Corkscrew to the Net
I’m thrilled to announce I am no longer a prisoner of an oppressive firewall. I’m currently working at a clients site for the next year give or take, which has been great, but one of the things that has really irked is the fact that their firewall is downright oppressive. Corporate policies prevent anything other than 80/443 out onto the net and stop webmail from working (to protect from viruses). This is a problem for me because I keep 2-3 dedictated linux servers for various reasons, obviously I can get to the hosted webapps just fine, but sshing in the change something on them is not possible due to the above mentioned firewall.
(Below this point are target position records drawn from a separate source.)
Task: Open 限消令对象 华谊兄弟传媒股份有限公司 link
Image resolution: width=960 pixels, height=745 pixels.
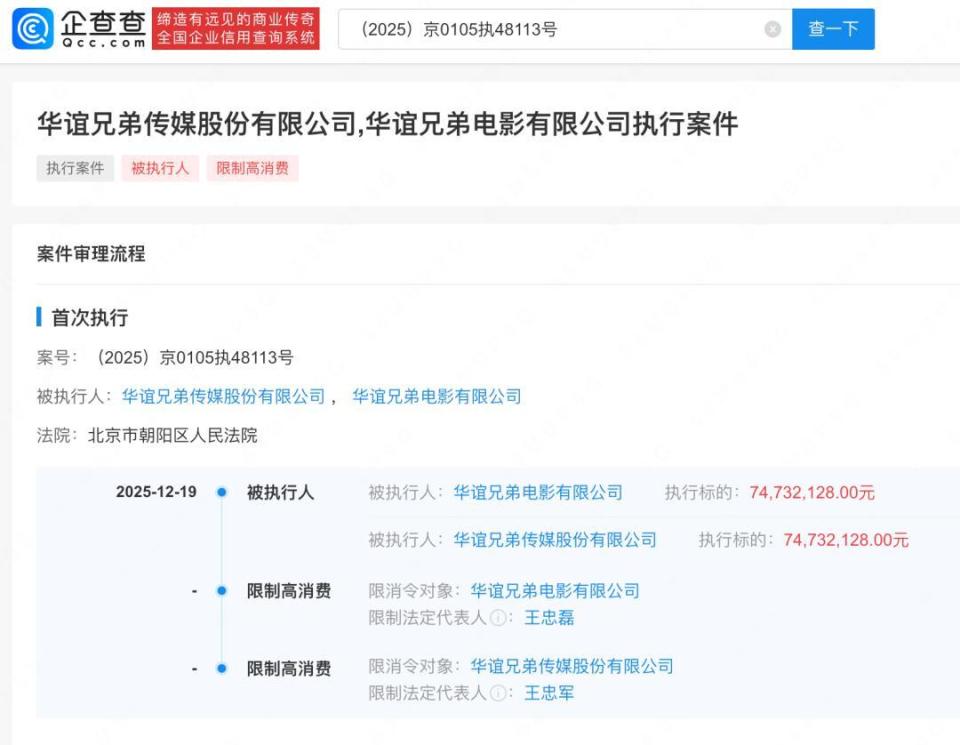Action: click(572, 666)
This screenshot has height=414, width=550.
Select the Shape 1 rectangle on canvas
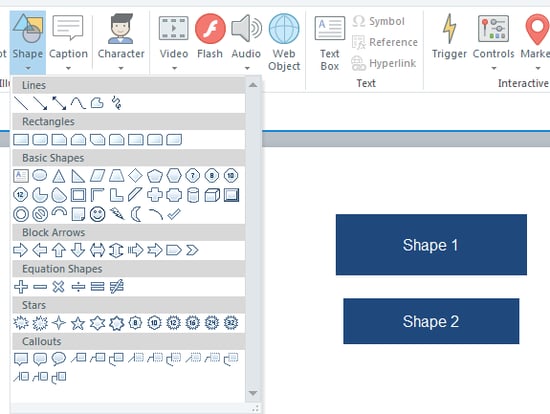[x=431, y=245]
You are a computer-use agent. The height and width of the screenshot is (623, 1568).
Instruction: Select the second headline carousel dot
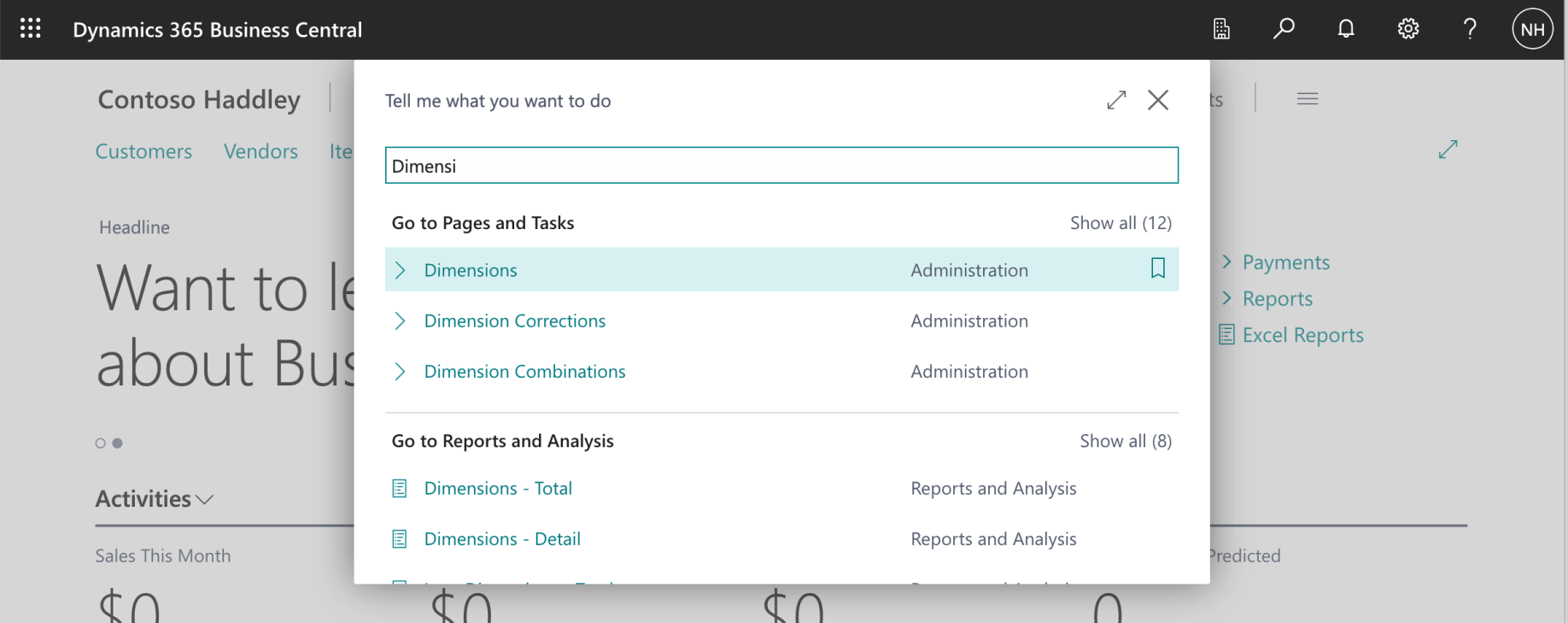118,443
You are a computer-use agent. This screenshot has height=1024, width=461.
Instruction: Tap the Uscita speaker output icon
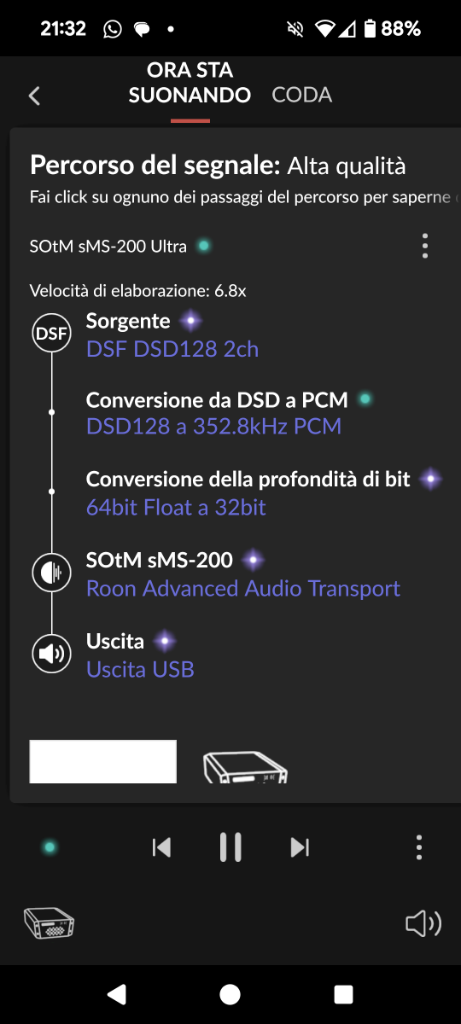coord(52,654)
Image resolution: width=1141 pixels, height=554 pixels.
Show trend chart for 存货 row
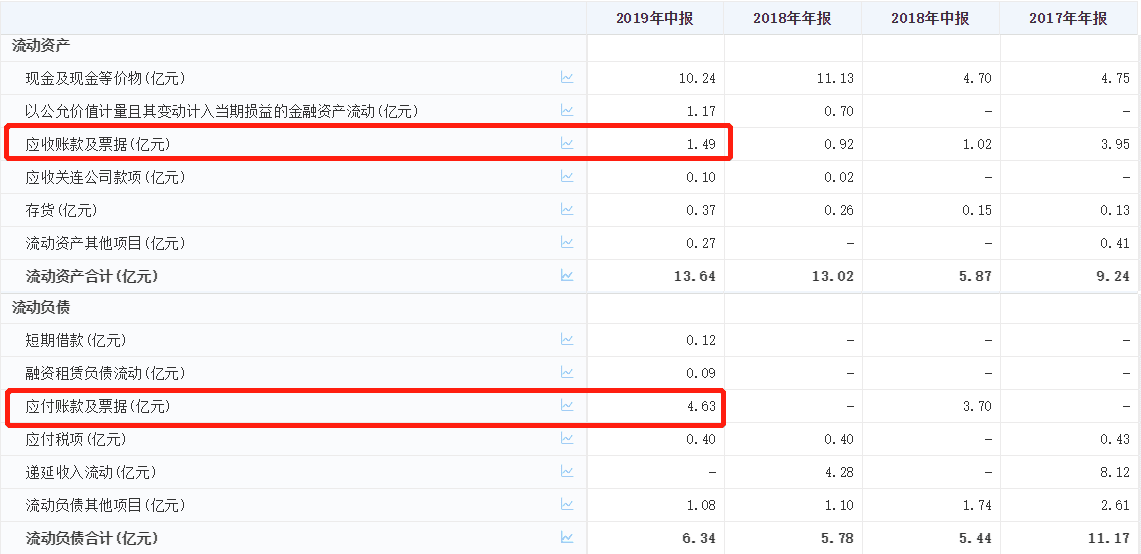[x=567, y=210]
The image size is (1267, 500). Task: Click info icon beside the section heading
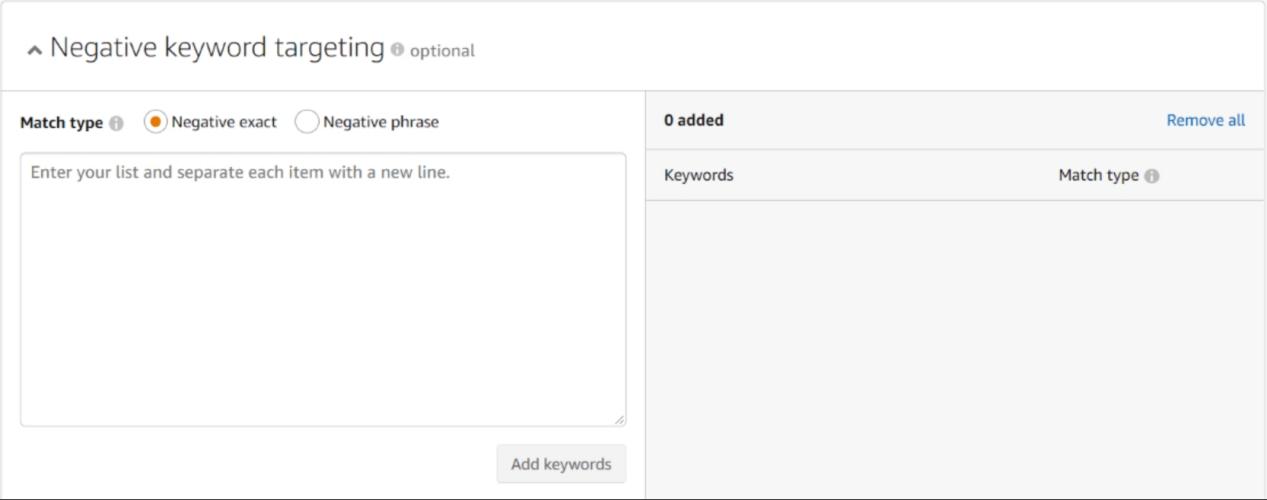398,50
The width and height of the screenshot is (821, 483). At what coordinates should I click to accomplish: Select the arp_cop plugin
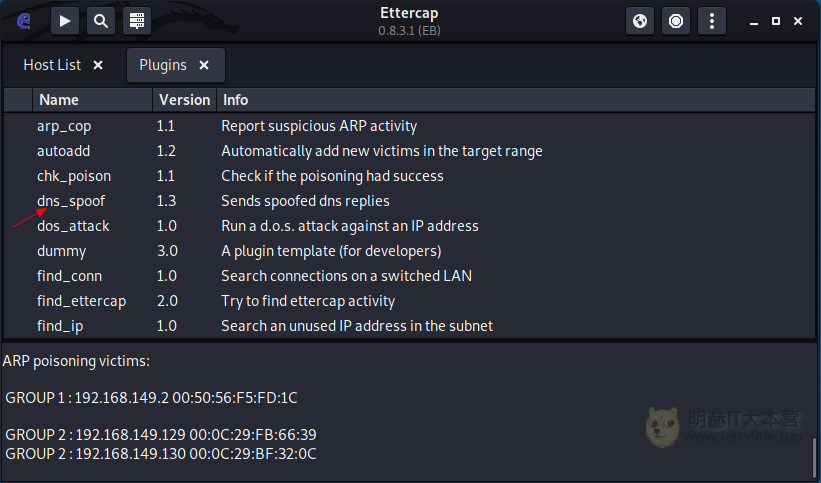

Thats where corkscrew comes in. its a tool that allows you to change the clientside settings for OpenSSH to tunnel over the HTTP Proxy. Of course you still have to make sure that the SSH server is listening on either 80 or 443, however this is easy to accomplish if either one or both of those ports are spare or alternately you can assign and extra ip address and avoid apache/etc listening on */0.0.0.0
I’ll leave it to the other corkscrew guides as to the particular setup. And yes its probably possible for them to block this, which is why I won’t scream to loudly. Just remember if you’re one of those people trying to prevent people from using this that I’m not trying to do anything nefarious, i’m simply a geek who needs/loves port 22.